Nura Bio has raised $68.0M across 1 funding round. Most recently, it raised $68.0M Series A in September 2024.
| Date | Round | Lead Investors | Other Investors | Status |
|---|---|---|---|---|
| Sep 1, 2024 | $68M Series A | The Column Group | Dimension Capital, LUX Capital | Announced |
Nura Bio is a clinical-stage biotechnology company developing small-molecule neuroprotective medicines targeting axon degeneration and neuroimmune regulation to treat neurological diseases, including peripheral, central, and ocular nervous system disorders.[1][3][5] Its lead product, NB-4746, is a brain-penetrant SARM1 inhibitor in Phase 1 clinical trials, designed to prevent axonal damage and provide neuroprotection, with the company serving patients suffering from debilitating neurodegenerative conditions where early axon loss drives disease progression.[1][2][3] Founded in 2018 and based in South San Francisco, Nura Bio has raised approximately $73 million in Series A funding (including a $68 million extension), employs 11-50 people, and operates a fully integrated drug discovery engine advancing candidates from target validation to the clinic.[1][4][6]
Nura Bio was conceived in 2018 by The Column Group, a biotech venture firm, alongside its scientific co-founders Marc Freeman, PhD, and Steve McKnight, PhD, who made seminal discoveries revealing SARM1 as a druggable, injury-activated NAD hydrolase central to the Wallerian degeneration pathway in axons.[3][4] These breakthroughs emerged from their labs, showing that SARM1 acts as an axon-intrinsic metabolic sensor driving catastrophic degeneration post-injury, with SARM1 knockout proving neuroprotective in preclinical models by preserving neuronal structure and function.[3] Early traction came from this foundational science, leading to rapid pipeline development; the company launched with a focus on transforming these insights into medicines, securing $73 million in Series A funding by July 2020 (including a major extension to support Phase 2 readiness for NB-4746).[1][2][4]
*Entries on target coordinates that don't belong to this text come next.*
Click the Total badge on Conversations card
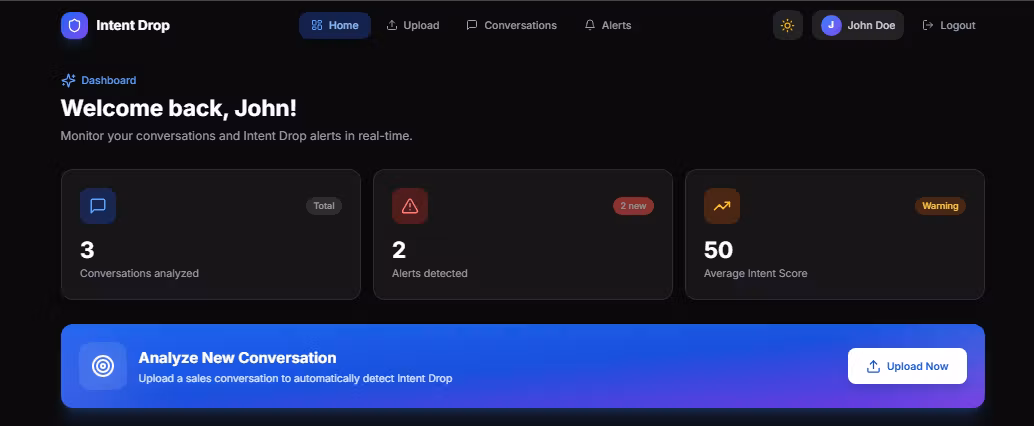Viewport: 1034px width, 426px height. pyautogui.click(x=324, y=206)

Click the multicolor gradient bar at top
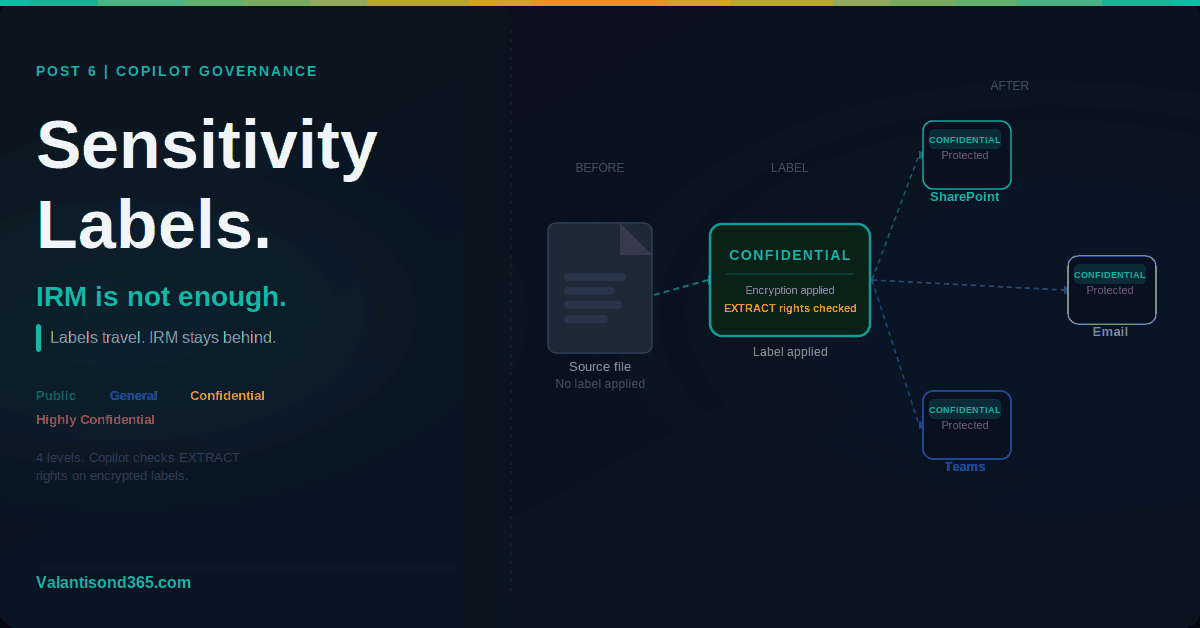pyautogui.click(x=600, y=3)
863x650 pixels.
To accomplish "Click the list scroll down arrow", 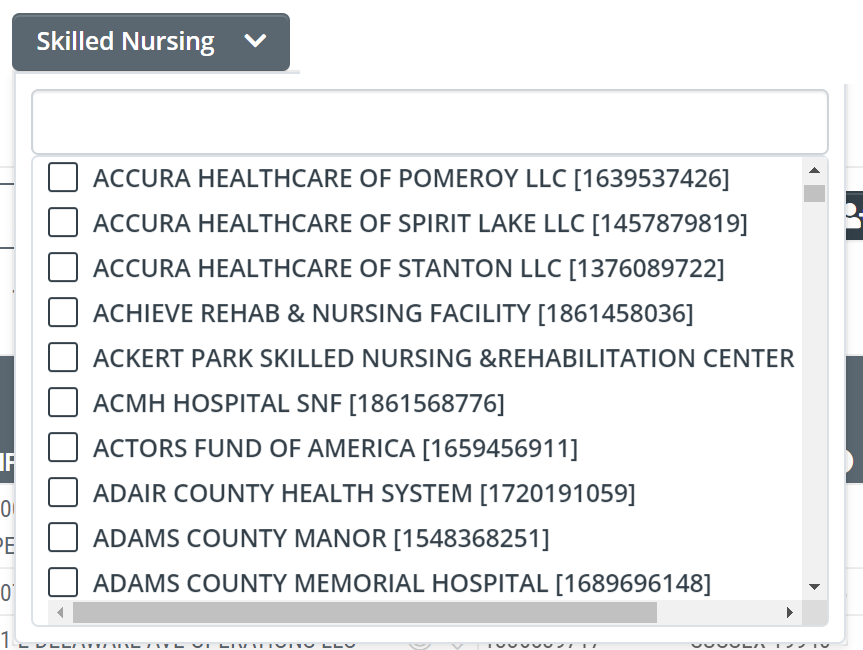I will point(815,587).
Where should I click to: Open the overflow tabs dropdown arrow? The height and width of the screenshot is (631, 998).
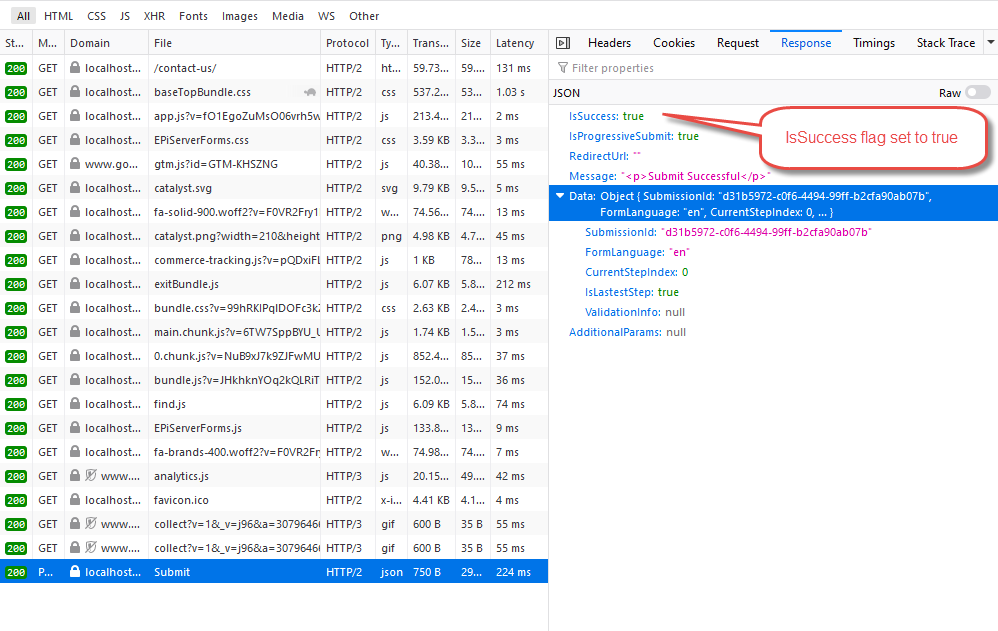click(990, 43)
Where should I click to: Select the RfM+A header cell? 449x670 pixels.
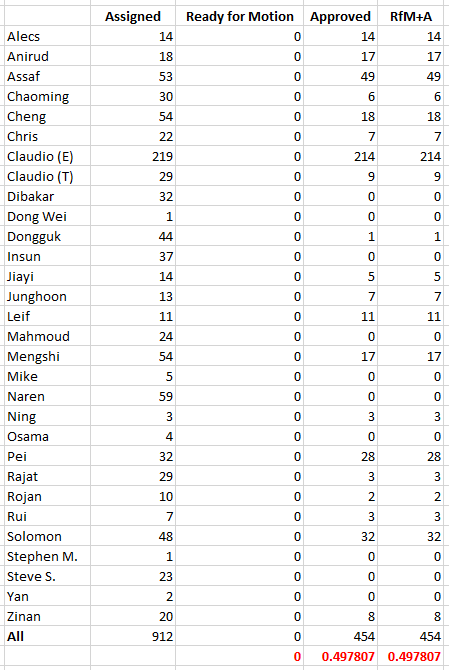[x=411, y=16]
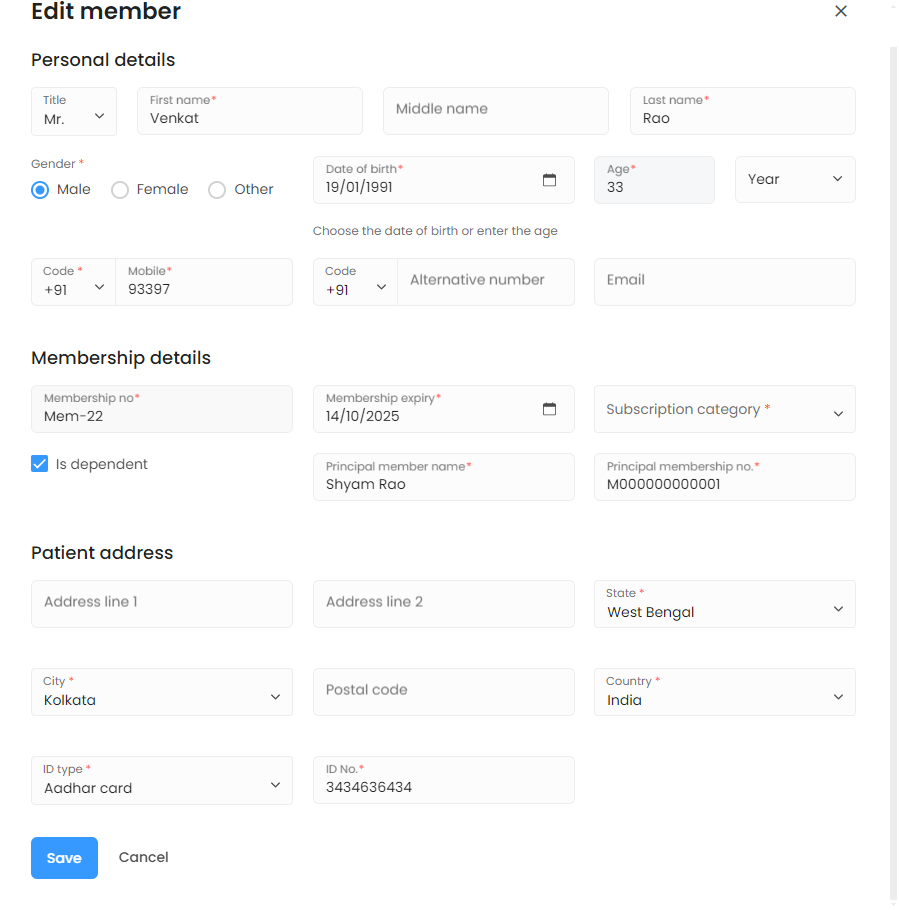Select the Female gender option
Image resolution: width=899 pixels, height=911 pixels.
pos(120,190)
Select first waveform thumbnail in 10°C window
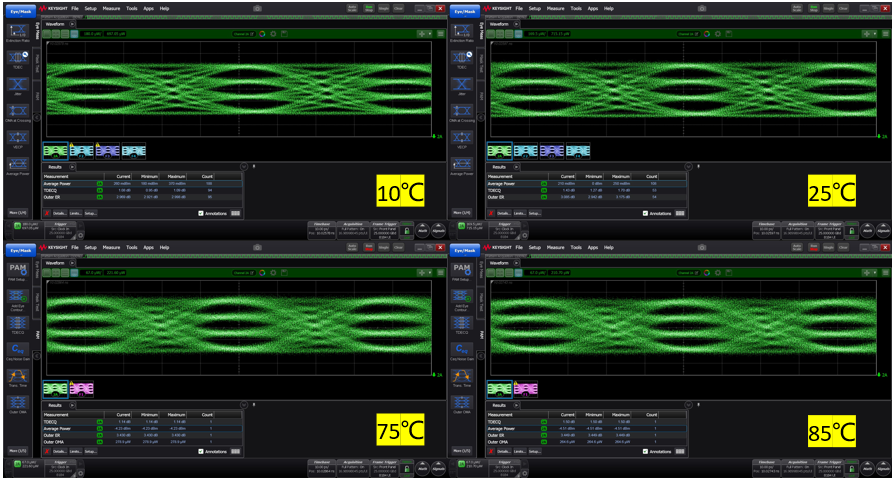Screen dimensions: 892x478 point(54,151)
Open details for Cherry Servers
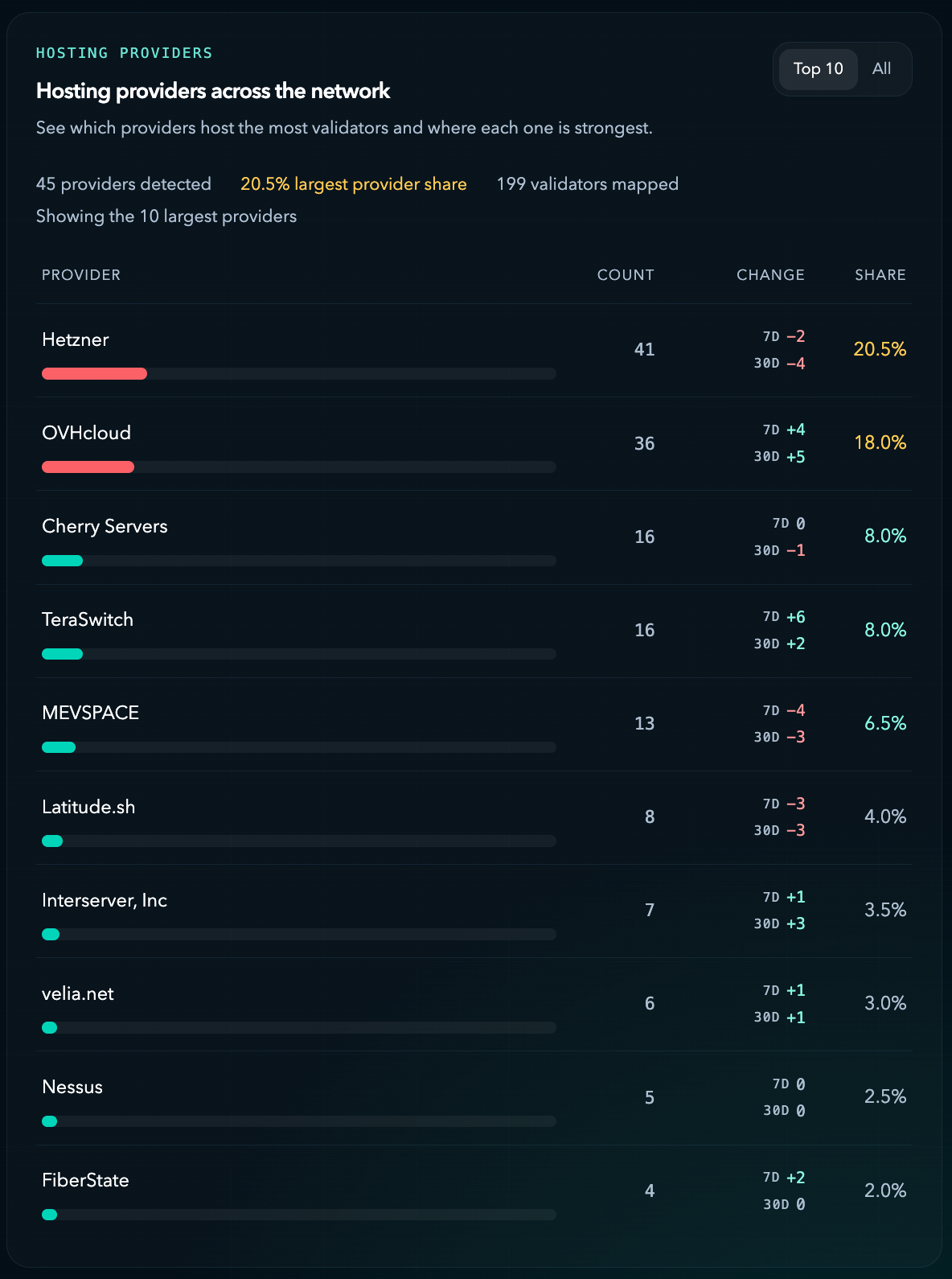Screen dimensions: 952x1279 coord(105,526)
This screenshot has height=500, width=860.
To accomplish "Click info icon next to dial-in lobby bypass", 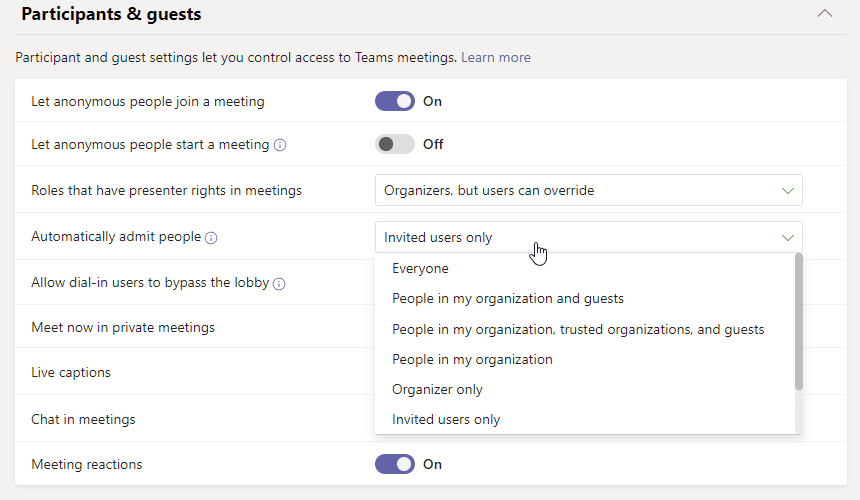I will pos(279,284).
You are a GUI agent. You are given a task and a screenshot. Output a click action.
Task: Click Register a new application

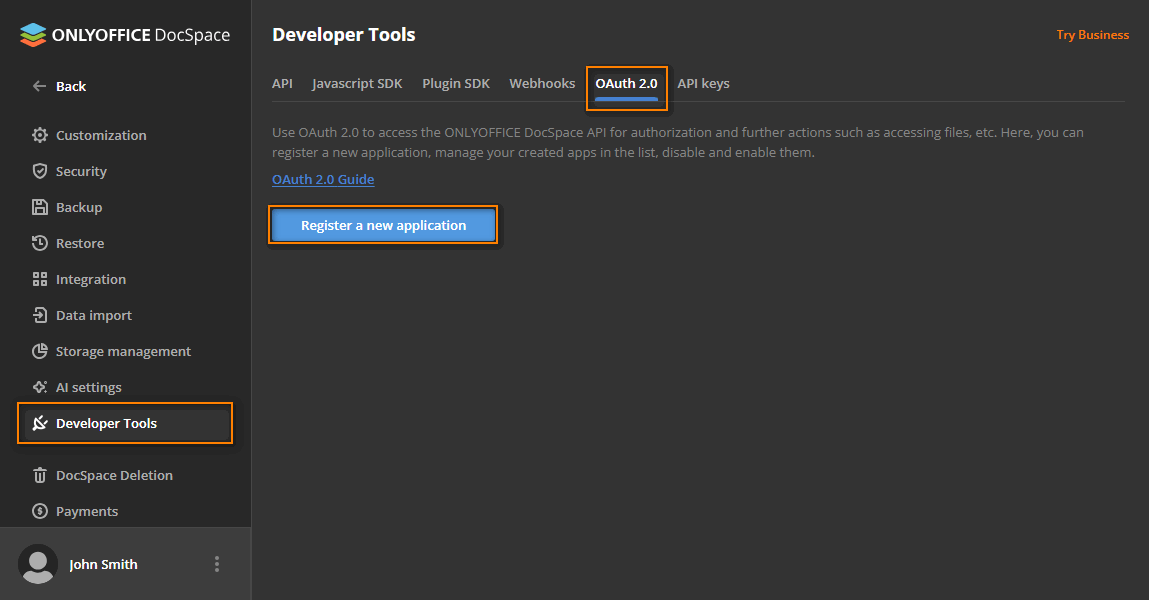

Nura Bio rides the wave of neurodegenerative disease innovation, targeting axon degeneration—a root cause in conditions like ALS, MS, and optic neuropathies—amid rising demand for disease-modifying therapies as global neurology markets exceed $100 billion, driven by aging populations and biomarkers like NfL.[1][3] Timing aligns with validated targets like SARM1, recently deorphaned via founder research, and advances in small-molecule CNS penetration, positioning Nura ahead of competitors in a field where regeneration remains inefficient.[3] Market forces favor it: surging VC interest in neuro biotech (e.g., post-2020 funding boom), CRO/CMO ecosystem in SF Bay, and regulatory nods for neuroprotection endpoints. Nura influences the ecosystem by validating Wallerian pathways, potentially inspiring platforms for immune-modulating neurotherapies and attracting talent/partnerships in the neuroinflammation space.[2][5]
Nura Bio's path forward centers on NB-4746 data readouts, likely Phase 2 trials in 2026 targeting optic neuritis or chemotoxicity models, with parallel expansion of its neuron-glia programs into combo therapies.[1][2][3] Trends like AI-driven target discovery, biomarker integration (NfL/MRI), and big pharma neuro M&A will accelerate its trajectory, potentially yielding proof-of-concept in 2-3 years if SARM1 inhibition translates clinically. Its influence could evolve from pipeline pioneer to category leader, redefining neuroprotection and offering hope against axon-driven decline—echoing its mission to free minds and bodies from neurological confines.[5]